Friedrich Wilhelm Ludwig Leichhardt (1813 - c.1848), Prussian-born naturalist and explorer, arrived in Sydney in early 1842. He lectured on local geology and botany and explored between Newcastle and Moreton Bay before taking over a proposed expedition from Sydney to Port Essington (300km north of modern Darwin) in 1844. After fifteen months Leichhardt and six others made Port Essington and sailed home to Sydney, where he was dubbed the Prince of Explorers. The journey disclosed much prime pastoral land, winning Leichhardt the prize for the most important geographical discovery from the Geographical Society of Paris and a medal from its London counterpart. In March 1848, having explored more territory in Queensland, he set out from its Condamine River for Swan River in WA, but his party was lost as of 3 April 1848. Leichhardt collected many useful specimens and his diaries, notebooks, sketchbooks, letters, and published works are notable for their absence of exaggeration. Novelist Patrick White drew on aspects of Leichhardt's story for his novel Voss, one of the works for which he won the Nobel Prize for Literature.
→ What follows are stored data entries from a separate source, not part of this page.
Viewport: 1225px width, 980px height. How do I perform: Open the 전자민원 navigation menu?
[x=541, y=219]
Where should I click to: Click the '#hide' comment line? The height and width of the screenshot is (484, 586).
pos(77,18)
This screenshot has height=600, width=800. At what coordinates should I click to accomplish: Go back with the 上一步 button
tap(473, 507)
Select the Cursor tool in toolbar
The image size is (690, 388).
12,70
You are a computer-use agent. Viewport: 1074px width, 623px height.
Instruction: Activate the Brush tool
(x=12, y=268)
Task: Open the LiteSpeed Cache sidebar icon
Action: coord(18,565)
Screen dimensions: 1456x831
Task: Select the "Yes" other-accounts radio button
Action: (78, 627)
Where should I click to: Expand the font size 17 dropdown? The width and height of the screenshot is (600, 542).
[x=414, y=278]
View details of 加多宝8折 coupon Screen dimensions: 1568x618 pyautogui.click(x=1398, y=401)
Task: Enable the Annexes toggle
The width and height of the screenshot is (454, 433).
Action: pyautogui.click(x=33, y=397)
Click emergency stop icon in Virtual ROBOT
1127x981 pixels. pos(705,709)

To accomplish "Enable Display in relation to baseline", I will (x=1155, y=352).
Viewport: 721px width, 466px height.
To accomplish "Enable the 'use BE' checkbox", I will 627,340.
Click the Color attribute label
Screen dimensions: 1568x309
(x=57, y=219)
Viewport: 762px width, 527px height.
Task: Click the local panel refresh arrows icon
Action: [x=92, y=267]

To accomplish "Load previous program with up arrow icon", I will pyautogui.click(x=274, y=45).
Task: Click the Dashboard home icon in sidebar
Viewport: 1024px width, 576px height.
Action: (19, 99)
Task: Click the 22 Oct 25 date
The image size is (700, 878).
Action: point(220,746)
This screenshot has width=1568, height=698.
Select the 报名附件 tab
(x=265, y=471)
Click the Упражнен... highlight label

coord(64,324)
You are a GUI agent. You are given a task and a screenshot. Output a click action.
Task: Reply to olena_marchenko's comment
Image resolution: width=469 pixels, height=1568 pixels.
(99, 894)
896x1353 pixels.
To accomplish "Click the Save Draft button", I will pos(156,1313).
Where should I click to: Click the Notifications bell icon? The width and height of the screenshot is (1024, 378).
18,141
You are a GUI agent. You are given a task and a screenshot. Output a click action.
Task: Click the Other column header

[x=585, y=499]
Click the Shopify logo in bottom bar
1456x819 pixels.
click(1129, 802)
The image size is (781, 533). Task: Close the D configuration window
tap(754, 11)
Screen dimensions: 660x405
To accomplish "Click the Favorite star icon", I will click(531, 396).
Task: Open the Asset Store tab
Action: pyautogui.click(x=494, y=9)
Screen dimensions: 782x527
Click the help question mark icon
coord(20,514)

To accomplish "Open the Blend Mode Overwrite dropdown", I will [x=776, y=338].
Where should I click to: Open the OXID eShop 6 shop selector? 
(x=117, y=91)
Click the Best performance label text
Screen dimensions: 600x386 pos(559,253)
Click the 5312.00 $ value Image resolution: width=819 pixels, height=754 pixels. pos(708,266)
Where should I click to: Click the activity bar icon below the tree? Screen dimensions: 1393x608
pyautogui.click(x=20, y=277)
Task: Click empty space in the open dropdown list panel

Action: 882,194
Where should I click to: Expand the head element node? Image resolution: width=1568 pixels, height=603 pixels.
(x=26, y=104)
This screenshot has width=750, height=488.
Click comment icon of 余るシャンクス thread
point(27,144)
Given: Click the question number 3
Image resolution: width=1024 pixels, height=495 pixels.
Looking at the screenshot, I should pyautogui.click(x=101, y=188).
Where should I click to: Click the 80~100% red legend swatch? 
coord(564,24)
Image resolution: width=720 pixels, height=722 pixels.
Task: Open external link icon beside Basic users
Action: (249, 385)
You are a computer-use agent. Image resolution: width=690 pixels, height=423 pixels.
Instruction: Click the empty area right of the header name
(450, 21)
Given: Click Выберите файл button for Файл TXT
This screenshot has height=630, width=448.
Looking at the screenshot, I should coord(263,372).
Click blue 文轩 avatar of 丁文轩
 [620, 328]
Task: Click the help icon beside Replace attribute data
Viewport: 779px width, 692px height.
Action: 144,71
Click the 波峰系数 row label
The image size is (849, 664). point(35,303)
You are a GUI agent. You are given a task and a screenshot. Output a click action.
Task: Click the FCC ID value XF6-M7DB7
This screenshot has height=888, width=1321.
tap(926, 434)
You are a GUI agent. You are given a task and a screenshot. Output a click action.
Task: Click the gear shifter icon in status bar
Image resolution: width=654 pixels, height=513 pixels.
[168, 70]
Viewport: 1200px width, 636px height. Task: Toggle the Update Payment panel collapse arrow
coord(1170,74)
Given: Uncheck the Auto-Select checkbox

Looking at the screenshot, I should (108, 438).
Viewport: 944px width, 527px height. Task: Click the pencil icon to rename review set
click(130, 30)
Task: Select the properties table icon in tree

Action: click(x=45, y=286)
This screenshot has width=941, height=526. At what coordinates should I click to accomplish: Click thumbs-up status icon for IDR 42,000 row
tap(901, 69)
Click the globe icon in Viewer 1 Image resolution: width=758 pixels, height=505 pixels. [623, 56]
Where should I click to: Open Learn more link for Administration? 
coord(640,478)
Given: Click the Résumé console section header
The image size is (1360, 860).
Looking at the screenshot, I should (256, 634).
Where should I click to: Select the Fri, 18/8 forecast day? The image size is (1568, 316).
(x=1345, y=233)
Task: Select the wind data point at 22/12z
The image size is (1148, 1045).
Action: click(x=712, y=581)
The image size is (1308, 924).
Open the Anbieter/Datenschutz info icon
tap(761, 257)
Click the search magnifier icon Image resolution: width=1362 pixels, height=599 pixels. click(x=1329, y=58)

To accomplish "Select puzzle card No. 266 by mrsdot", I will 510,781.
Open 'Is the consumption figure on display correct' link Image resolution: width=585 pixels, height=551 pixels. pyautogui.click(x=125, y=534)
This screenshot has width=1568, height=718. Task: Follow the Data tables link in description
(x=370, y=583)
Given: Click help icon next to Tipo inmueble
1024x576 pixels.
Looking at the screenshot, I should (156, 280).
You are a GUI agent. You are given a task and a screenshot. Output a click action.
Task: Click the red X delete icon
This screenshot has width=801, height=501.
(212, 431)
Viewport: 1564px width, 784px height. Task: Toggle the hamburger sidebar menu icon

Charles Rodius was born in Germany and went to England sometime before 1829, when he was convicted of stealing a lady’s handbag and transported to New South Wales for seven years. He was immediately employed as an architectural draughtsman and drawing teacher by the Department of Public Works, and also gave drawing lessons to children of prominent residents of Sydney. He attained his freedom in 1841, by which time he had completed two series of portraits of Aborigines, other portraits in chalk, pencil and oils, and a number of landscapes. A portrait of Leichhardt by Rodius was exhibited in the Society for the Promotion of the Fine Arts in Australia exhibition of 1857. Having enjoyed financial success, yet suffered a stroke and the deaths of two wives, Rodius died at the Liverpool Hospital three years later.